Exercise inputs:
-----
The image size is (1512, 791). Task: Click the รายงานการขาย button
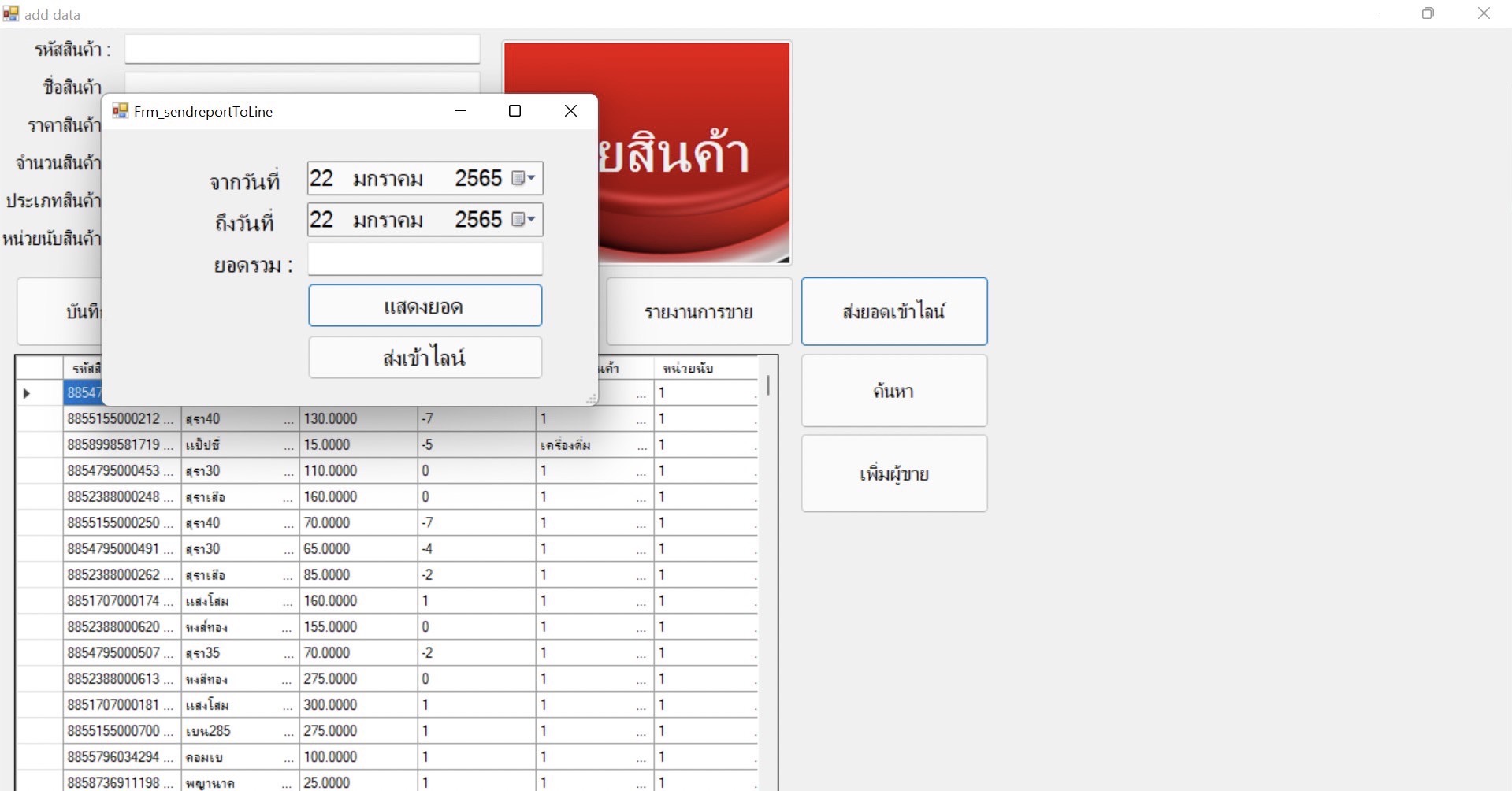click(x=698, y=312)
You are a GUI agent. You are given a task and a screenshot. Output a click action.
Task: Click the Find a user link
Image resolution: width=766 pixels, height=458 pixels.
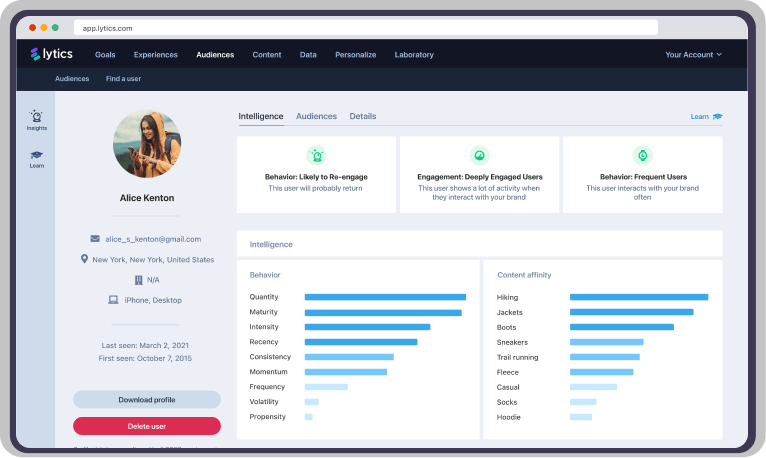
-----
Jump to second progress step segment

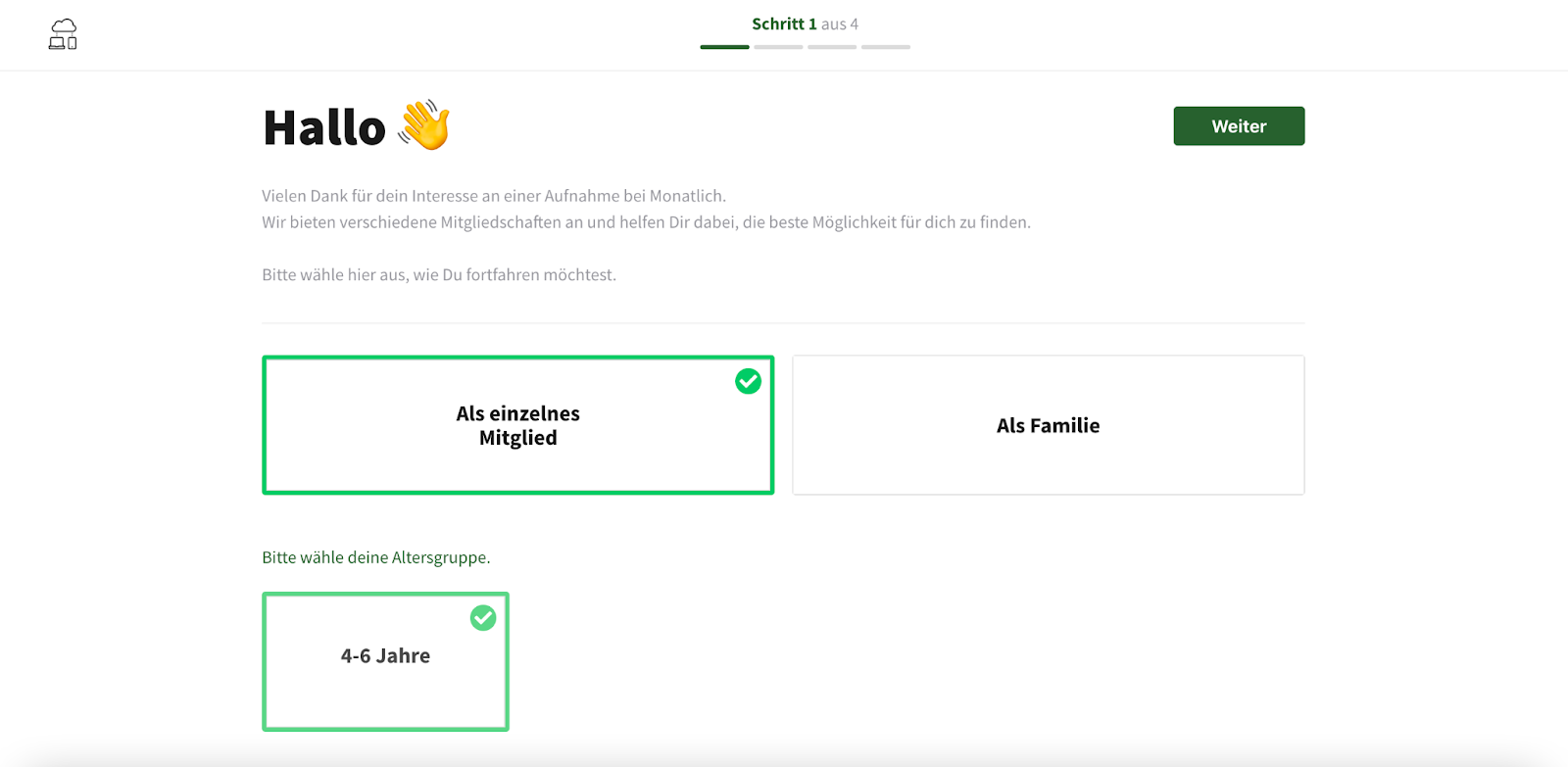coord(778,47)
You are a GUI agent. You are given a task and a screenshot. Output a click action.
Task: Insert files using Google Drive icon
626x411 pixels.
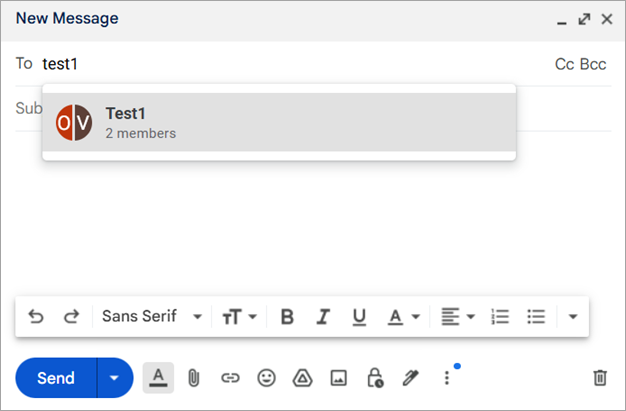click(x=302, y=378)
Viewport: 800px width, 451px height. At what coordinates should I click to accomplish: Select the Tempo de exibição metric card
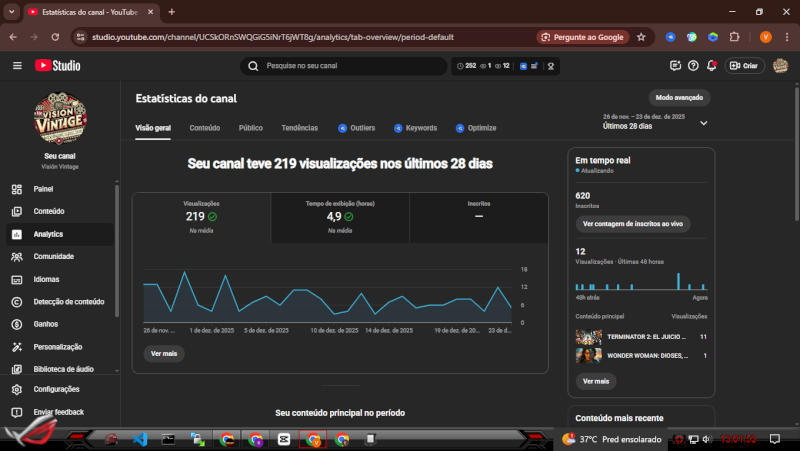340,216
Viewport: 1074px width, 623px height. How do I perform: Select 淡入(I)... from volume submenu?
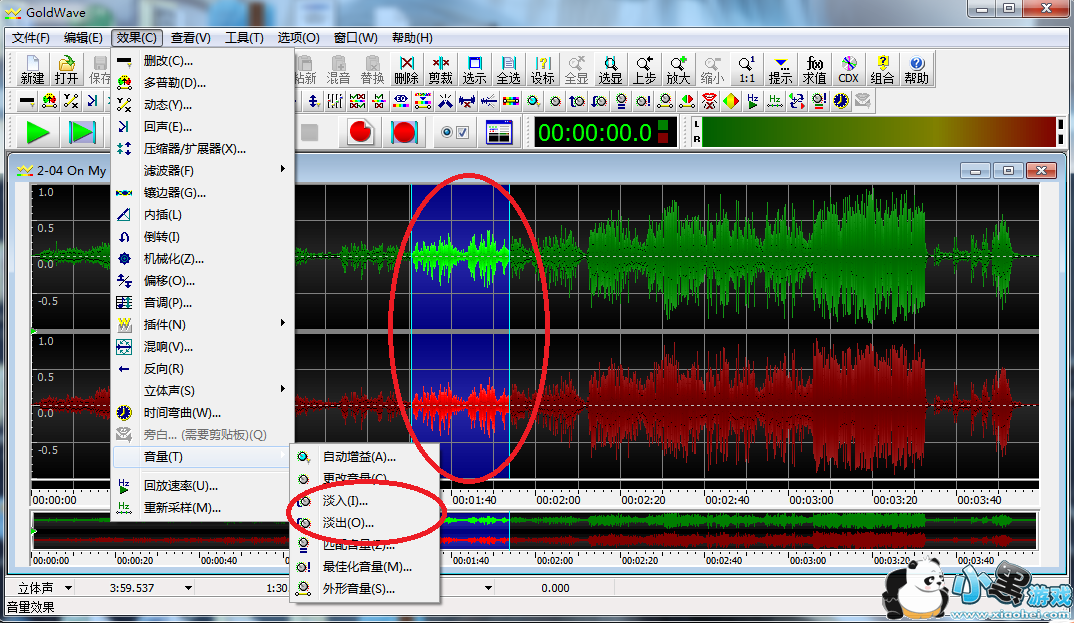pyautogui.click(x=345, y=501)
-----
Exercise details:
What is needed is an exact copy of the lines above from the one with "The image size" to the one with "Image resolution: width=766", both ends kept, and nothing more; please leave the pictures out.

Output for this exercise:
The image size is (1512, 791). Task: Click the รายงานการขาย button
click(x=698, y=312)
You are a GUI agent. You are given a task and a screenshot. Output a click action.
Task: Click the Find a user link
Image resolution: width=766 pixels, height=458 pixels.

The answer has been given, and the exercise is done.